Les origines lointaines de la navigation dans le monde

La navigation en général remonte très loin dans l’histoire de l’humanité et aussi relativement loin en ce qui a trait à la navigation

dans le Saint-Laurent, connu aussi des Français sous l’appellation de la « grande rivière de Canada ». Des archéologues affirment que, si l’on prend le terme navigation au sens strict ou dans son acception générale, il faut situer l’origine de la navigation à l’époque où l’homme, aux prises avec les inondations et autres cataclysmes de cette sorte, se hissa instinc-tivement sur un tronc d’arbre ou sur un banc de glace pour assurer sa survie. Avant de posséder toutefois une véritable embarcation, c’est-à-dire de disposer au moins d’une pirogue ou d’un tronc d’arbre creusé à la hache, l’homme dut apprendre à tailler et à polir la pierre. On parle donc ici de l’époque néolithique qui s’étend jusqu’au IIIe millénaire. À l’âge du bronze, l’architecture navale fit toutefois des progrès importants. Des traces de planche et de mature découvertes par des chercheurs permettent de l’affirmer.

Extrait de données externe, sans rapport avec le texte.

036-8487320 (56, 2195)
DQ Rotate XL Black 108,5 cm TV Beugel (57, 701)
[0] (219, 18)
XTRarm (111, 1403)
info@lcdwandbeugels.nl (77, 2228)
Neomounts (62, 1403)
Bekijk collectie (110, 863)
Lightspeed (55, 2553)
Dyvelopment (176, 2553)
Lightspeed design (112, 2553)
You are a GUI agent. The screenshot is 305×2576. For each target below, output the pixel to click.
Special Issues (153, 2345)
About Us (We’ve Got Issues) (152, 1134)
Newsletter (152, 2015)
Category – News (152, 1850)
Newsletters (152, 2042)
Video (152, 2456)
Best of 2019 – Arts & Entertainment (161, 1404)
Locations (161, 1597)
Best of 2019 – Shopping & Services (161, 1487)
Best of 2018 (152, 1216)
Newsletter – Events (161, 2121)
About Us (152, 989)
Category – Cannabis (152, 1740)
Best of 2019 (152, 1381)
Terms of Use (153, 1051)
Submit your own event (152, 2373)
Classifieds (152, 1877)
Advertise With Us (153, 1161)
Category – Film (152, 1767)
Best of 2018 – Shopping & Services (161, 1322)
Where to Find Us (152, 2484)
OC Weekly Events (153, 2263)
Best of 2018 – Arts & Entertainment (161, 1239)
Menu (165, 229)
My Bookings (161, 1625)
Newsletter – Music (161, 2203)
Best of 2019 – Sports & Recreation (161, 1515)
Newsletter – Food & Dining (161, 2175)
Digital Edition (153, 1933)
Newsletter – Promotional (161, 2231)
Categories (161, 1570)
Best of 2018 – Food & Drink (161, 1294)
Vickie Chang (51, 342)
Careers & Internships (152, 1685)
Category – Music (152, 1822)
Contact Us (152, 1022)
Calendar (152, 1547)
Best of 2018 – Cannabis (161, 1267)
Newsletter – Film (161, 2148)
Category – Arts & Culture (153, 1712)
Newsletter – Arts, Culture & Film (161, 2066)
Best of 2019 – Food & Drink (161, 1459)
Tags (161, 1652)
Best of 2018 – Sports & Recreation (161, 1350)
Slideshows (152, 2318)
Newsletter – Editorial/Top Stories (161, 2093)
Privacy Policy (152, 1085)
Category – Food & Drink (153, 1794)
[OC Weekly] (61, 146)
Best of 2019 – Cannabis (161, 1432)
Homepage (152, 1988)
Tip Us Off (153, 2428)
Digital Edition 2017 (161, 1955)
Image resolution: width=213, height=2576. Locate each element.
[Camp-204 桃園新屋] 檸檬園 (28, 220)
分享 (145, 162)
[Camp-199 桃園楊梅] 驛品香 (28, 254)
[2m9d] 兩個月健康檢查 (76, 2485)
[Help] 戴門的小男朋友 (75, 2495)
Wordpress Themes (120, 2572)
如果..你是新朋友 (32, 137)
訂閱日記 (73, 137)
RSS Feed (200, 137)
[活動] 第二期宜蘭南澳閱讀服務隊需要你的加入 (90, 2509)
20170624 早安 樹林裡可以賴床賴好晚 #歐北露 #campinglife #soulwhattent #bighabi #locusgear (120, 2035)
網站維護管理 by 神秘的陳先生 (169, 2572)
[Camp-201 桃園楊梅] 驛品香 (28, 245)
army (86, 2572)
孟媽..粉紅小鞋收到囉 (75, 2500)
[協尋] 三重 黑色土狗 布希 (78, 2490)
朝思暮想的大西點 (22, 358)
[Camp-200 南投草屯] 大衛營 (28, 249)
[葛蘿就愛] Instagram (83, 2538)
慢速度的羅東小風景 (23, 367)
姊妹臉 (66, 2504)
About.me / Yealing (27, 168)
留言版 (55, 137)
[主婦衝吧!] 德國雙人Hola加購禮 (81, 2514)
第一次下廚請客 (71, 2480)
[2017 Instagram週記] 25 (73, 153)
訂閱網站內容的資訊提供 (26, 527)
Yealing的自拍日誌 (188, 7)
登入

Les Amérindiens et l’apparition de la navigation sur le Saint-Laurent

En Amérique du Nord, et au Canada en particulier, la navigation fit aussi son apparition relativement tôt. Les autochtones, venus de la Sibérie et de la Chine septentrionale par ce qui est de nos jours le détroit de Béring, arrivèrent en Amérique du Nord quelque vingt mille ans avant l’ère chrétienne. Par la suite, ils se dispersèrent en bandes sur l’immense territoire du Canada pour atteindre finalement l’est de ce pays et le littoral de l’Atlantique.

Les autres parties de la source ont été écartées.